#### Given data:
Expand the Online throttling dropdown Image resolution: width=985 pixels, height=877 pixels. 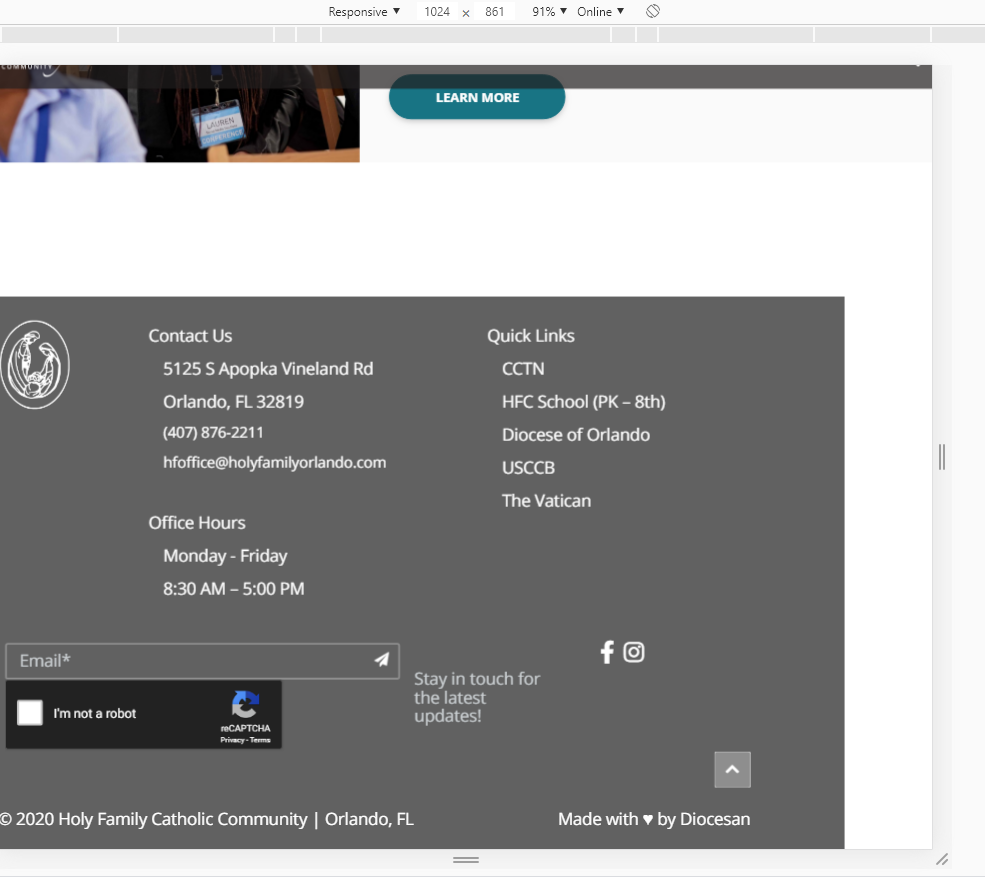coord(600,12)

* * *

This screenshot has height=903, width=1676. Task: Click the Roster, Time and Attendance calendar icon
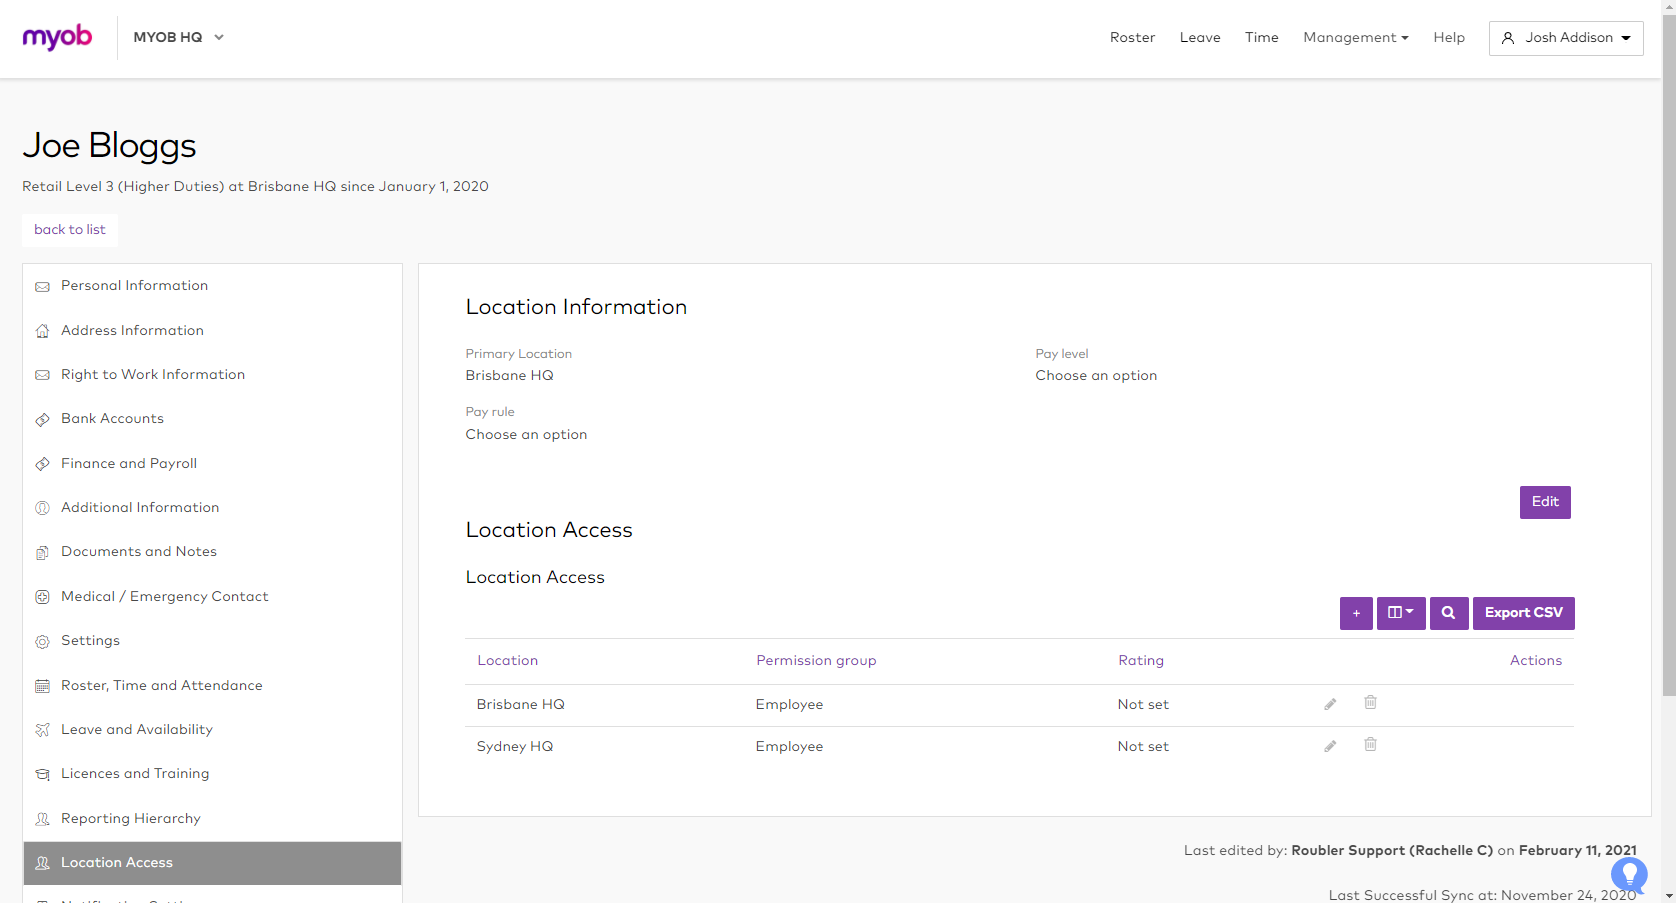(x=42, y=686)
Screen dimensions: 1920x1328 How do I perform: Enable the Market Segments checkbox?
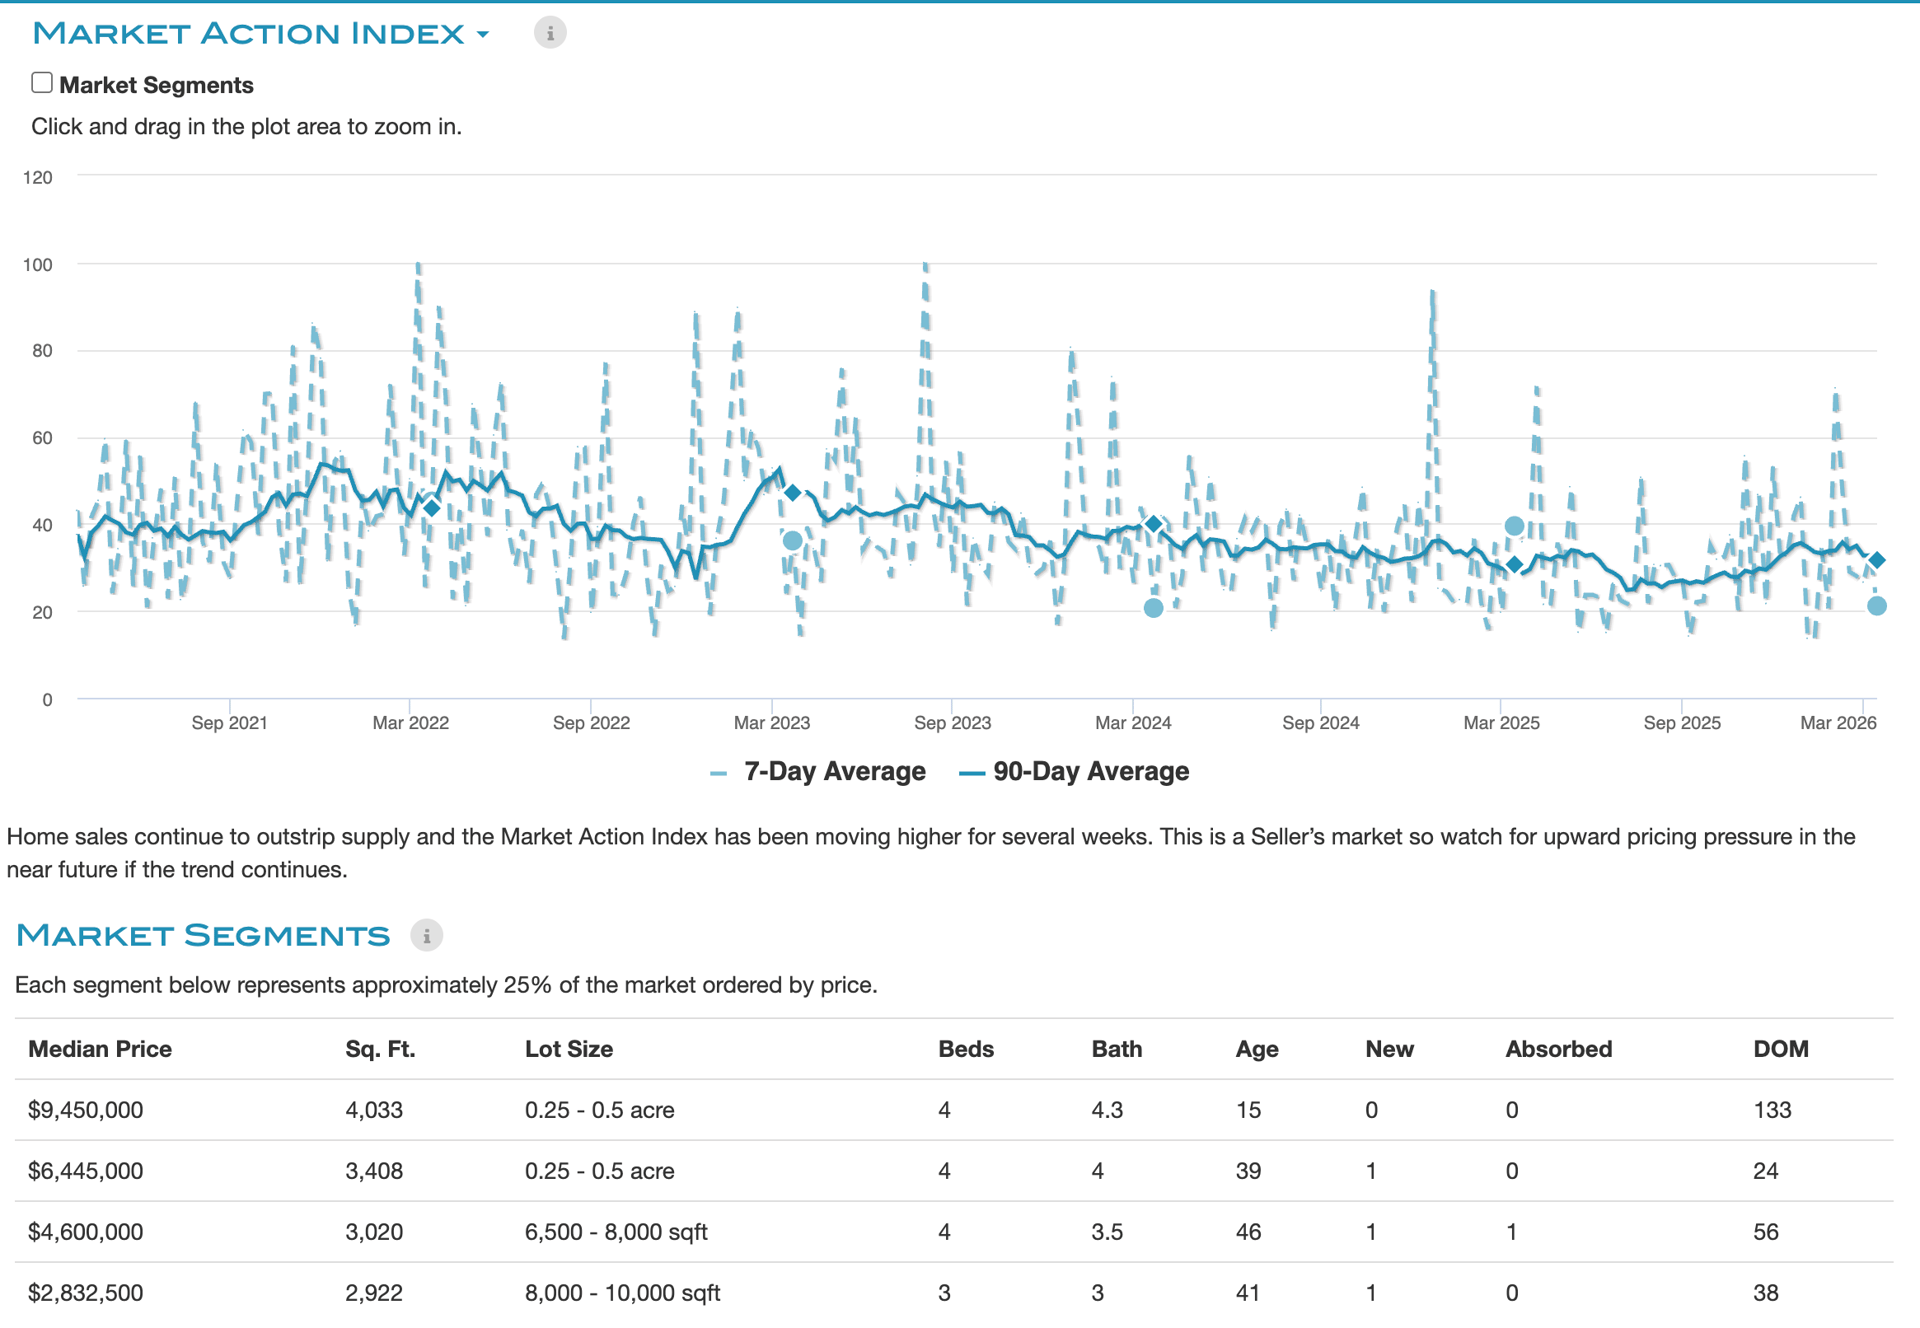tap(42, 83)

#### Exercise objective:
Reproduce word for word the listing lines beginning with the one containing "This screenshot has" and ending with the one containing "tap(42, 83)", including both of those lines. Omit the pictures from your copy.

#### Written response:
This screenshot has height=903, width=1676. Task: Click the Roster, Time and Attendance calendar icon
(x=42, y=686)
Screen dimensions: 1920x1328 How do I perform: Enable the Market Segments checkbox?
tap(42, 83)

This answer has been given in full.